In an austere environment sometimes you just dont know.
You line up the posible Dx list and the treatments available.
If a treatment makes it better then the Dx was one of the things that that treatment makes better…. mabey.
If its a eosophageal rupture or aortic disection in a resource poor environment you likely dont have any ability to fix that so your treatment is bed rest and supportive care that you are already doing, You dont have to worry about that cause regardless of your Dx you cant treat it much. The treatment for the MI includes afterload reduction (lower BP) with a beta blocker that may help with the Aortic disection. The rupture will start to show sepsis symptoms….. before they die.
If you have 2 problems on the diferential Dx list with oposite treatments where you will make one worse by treating the other, thats where you sometimes have to figure out whats going to cause the least harm to treat if you are wrong and try that. Kinda like when you try an anti fungal for a few days before using a steroid on a mystery rash.
Shoot. In a grid up environment, with the best of medical technology at your disposal, sometimes you don’t know.

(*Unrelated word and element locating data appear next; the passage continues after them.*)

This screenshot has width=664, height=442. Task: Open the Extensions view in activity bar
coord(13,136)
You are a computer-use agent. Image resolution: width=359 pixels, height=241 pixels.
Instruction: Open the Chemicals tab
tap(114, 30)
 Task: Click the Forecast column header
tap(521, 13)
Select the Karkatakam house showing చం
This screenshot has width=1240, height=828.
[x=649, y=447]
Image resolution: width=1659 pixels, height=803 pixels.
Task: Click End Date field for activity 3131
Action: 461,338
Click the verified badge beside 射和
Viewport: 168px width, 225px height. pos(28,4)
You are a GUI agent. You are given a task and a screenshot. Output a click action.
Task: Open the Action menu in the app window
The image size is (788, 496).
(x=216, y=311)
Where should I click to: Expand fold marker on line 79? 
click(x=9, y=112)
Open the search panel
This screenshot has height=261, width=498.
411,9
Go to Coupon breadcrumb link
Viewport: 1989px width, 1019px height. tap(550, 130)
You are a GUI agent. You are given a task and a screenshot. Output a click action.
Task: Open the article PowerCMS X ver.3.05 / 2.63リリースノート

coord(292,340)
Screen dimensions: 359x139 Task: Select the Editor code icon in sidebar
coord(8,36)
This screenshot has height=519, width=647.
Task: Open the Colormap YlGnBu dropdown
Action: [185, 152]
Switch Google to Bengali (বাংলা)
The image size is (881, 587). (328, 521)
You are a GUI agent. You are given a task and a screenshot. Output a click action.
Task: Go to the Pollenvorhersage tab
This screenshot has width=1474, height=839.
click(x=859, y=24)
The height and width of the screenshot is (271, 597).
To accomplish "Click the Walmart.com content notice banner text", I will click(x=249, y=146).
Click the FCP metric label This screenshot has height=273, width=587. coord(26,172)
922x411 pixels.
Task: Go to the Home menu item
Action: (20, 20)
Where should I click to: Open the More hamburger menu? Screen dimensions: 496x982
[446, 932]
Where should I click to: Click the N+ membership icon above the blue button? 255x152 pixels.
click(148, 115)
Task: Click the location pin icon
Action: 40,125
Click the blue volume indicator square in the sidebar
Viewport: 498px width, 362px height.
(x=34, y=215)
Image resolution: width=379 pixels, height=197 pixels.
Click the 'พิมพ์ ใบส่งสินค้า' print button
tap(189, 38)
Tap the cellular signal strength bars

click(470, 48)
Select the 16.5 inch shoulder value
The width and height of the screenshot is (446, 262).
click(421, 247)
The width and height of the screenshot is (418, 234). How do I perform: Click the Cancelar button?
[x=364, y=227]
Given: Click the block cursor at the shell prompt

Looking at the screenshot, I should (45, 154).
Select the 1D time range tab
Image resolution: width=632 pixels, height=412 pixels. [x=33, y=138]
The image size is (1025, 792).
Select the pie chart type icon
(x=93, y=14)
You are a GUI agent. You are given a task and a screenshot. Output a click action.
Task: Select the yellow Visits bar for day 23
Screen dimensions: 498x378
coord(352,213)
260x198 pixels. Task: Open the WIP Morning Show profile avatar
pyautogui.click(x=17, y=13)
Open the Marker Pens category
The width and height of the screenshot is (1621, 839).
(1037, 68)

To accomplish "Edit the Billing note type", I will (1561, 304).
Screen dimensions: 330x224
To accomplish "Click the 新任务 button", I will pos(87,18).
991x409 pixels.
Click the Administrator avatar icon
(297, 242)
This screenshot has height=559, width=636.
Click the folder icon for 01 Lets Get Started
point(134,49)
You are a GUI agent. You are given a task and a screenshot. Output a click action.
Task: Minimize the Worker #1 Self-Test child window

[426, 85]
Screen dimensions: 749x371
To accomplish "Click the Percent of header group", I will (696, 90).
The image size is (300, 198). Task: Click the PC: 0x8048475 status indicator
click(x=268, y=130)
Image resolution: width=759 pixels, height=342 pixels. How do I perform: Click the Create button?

I’ve always taught the residents about my made-op Four Horsemen of the ICU. These are the 4 things that are really bad signs for your patient:
1. Pt on more than 2 pressers
2. Pt is on alternative modes of ventilation: APRV, oscillating ventilators, partial liquid ventilation, inhaled nitric oxide, even VV ECMO
3. Pt needs alternative modes of circulation, such as IABPs, Impella devices, LVAD or RVAD, or even VA ECMO
4. (this one is by far the worst) Patient is swirling the drain, crashing, without a diagnosis.
Its the last one that fits so nicely with your comment. All the testing in the world, all the fancy gear, all the super sexy meds, don’t make up for iggnerunc’.